Data items
"""

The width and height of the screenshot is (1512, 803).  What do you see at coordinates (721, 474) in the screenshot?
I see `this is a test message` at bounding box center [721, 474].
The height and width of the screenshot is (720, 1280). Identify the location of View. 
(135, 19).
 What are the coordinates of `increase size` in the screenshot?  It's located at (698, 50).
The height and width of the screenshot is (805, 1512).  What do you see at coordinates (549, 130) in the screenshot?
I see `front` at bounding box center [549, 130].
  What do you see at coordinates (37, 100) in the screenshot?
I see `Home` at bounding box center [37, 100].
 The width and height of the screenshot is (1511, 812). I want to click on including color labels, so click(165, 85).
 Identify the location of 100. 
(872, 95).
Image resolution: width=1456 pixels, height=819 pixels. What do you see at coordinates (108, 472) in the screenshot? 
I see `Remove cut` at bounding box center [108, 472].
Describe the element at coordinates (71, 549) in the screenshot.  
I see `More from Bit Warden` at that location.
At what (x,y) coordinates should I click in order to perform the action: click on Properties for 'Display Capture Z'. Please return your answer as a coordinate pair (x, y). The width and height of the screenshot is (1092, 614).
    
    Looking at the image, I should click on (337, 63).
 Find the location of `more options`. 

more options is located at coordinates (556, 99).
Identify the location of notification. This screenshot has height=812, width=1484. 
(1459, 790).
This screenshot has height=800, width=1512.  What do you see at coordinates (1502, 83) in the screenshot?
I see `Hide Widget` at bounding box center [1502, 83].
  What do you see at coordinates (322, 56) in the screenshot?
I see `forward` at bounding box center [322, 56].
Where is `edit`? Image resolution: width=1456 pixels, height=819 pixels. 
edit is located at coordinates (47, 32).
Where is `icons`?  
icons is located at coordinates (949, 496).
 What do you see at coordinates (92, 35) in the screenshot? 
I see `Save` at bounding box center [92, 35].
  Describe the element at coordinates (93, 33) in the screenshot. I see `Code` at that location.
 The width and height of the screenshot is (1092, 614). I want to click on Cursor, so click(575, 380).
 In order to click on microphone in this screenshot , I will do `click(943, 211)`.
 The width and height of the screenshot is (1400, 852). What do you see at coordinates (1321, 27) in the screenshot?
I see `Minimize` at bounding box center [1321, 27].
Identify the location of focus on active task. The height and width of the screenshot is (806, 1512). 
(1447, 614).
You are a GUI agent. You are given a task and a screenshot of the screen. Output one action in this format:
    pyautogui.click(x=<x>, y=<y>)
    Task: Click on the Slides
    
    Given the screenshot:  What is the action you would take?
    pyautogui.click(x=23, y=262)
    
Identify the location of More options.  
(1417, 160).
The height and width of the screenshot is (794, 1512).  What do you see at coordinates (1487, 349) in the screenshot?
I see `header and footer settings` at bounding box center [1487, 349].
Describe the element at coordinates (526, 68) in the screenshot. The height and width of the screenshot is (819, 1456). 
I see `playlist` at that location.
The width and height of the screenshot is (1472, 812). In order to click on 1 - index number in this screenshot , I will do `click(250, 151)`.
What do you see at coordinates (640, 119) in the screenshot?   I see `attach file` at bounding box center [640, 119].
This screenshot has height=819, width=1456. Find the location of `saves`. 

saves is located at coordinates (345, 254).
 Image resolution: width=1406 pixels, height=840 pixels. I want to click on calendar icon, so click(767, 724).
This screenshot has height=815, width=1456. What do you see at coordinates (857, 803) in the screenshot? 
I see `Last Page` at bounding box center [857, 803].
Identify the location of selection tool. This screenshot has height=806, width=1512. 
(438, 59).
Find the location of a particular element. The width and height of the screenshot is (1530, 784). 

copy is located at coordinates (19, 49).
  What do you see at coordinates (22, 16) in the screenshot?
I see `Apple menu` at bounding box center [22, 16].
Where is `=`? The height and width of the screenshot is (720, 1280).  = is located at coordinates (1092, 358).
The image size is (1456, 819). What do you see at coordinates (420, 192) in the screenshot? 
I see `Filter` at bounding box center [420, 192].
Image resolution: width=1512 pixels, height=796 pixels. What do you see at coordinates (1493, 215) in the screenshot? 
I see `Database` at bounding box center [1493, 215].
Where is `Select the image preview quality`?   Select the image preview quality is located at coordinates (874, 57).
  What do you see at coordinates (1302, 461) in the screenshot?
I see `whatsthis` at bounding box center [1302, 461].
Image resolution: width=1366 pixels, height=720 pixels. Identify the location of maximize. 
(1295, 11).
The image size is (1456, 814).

"""

▸ Prompt: Report each line in the material above that contains the word "will".

▸ Exercise result:
 In order to click on microphone in this screenshot , I will do `click(943, 211)`.
The width and height of the screenshot is (1472, 812). In order to click on 1 - index number in this screenshot , I will do `click(250, 151)`.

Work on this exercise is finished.